Both light-dependent protochlorophyllide oxidoreductase A and protochlorophyllide oxidoreductase B are down-regulated in the slender mutant of barley

Helen Joan Ougham1,3, Ann Myfanwy Thomas1, Barry John Thomas1, Geneviève Anne Frick2 and Gregory Aleksandr Armstrong2

1 Cell Biology Department, Institute of Grassland and Environmental Research, Plas Gogerddan, Aberystwyth, Ceredigion SY23 3EB, Wales, UK
2 Institute for Plant Sciences, Swiss Federal Institute of Technology (ETH), CH-8092, Zürich, Switzerland

The gibberellin-insensitive overgrowth mutant of barley, slender, exhibits altered expression of a number of nuclear genes in comparison with the wild type.

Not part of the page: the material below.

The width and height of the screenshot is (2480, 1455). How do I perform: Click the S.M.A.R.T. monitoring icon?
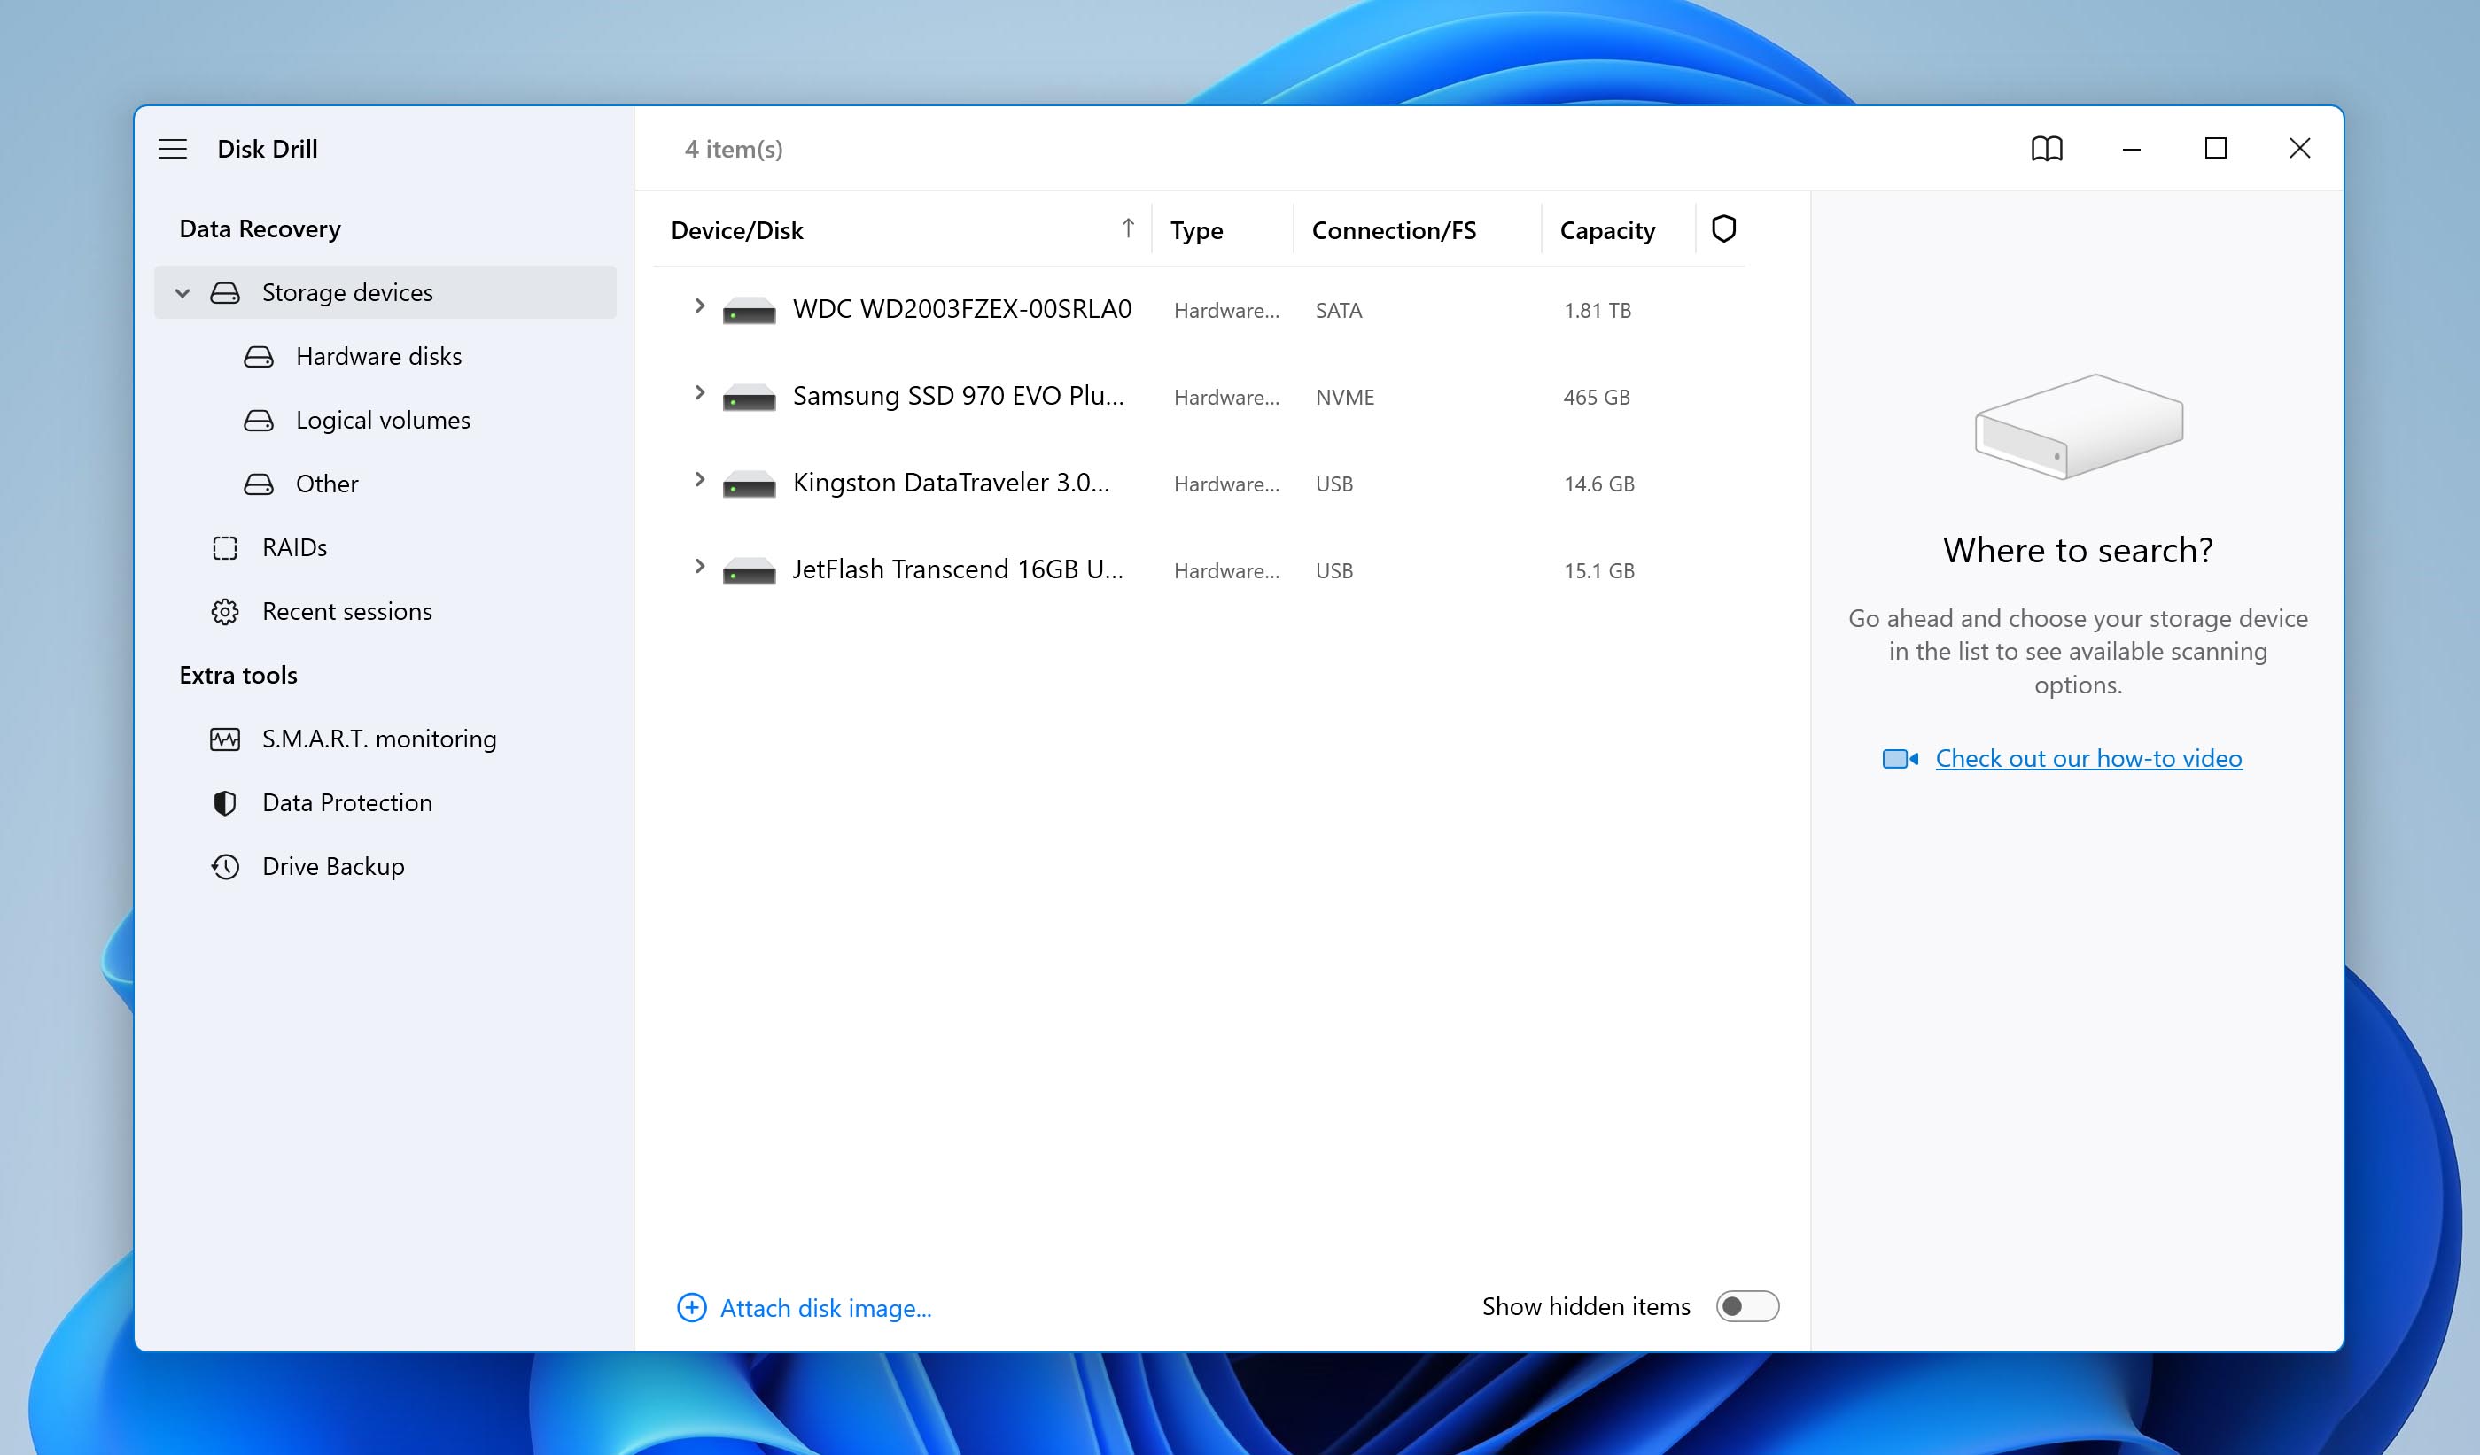(223, 738)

There is a particularly marked reduction in slender seedlings of transcript encoding protochlorophyllide oxidoreductase (POR), the enzyme which catalyses the penultimate and only light-requiring step in chlorophyll biosynthesis. The expression of the two barley genes encoding light-dependent POR, PORA and PORB was investigated. Expression of both genes was found to be reduced in slender seedlings relative to the wild type, in both etiolated and light-grown leaf tissue; this was most marked in the zone of rapid cell extension. Western blot analysis showed that POR protein was also less abundant in etiolated and in light-grown slender than in the equivalent wild-type leaf tissue, although the effect was less pronounced than at the transcript level. Protochlorophyllide content in etiolated slender seedlings was reduced in comparison with wild-type seedlings, though chlorophyll content in light-grown leaf blades was unaffected. The reduction in POR expression in slender barley may reflect a novel response to the constitutive activation of gibberellin signalling in this mutant. Despite the consequences of the mutation for POR gene expression, slender seedlings develop apparently normal chloroplasts in the light, and etioplasts with well-defined prolamellar bodies when grown in continuous darkness. This suggests that the POR content of wild-type barley seedlings is well in excess of the minimum required for normal plastid development.

Key words: Chlorophyll, chloroplast, etioplast, gibberellin, Hordeum vulgare, prolamellar body.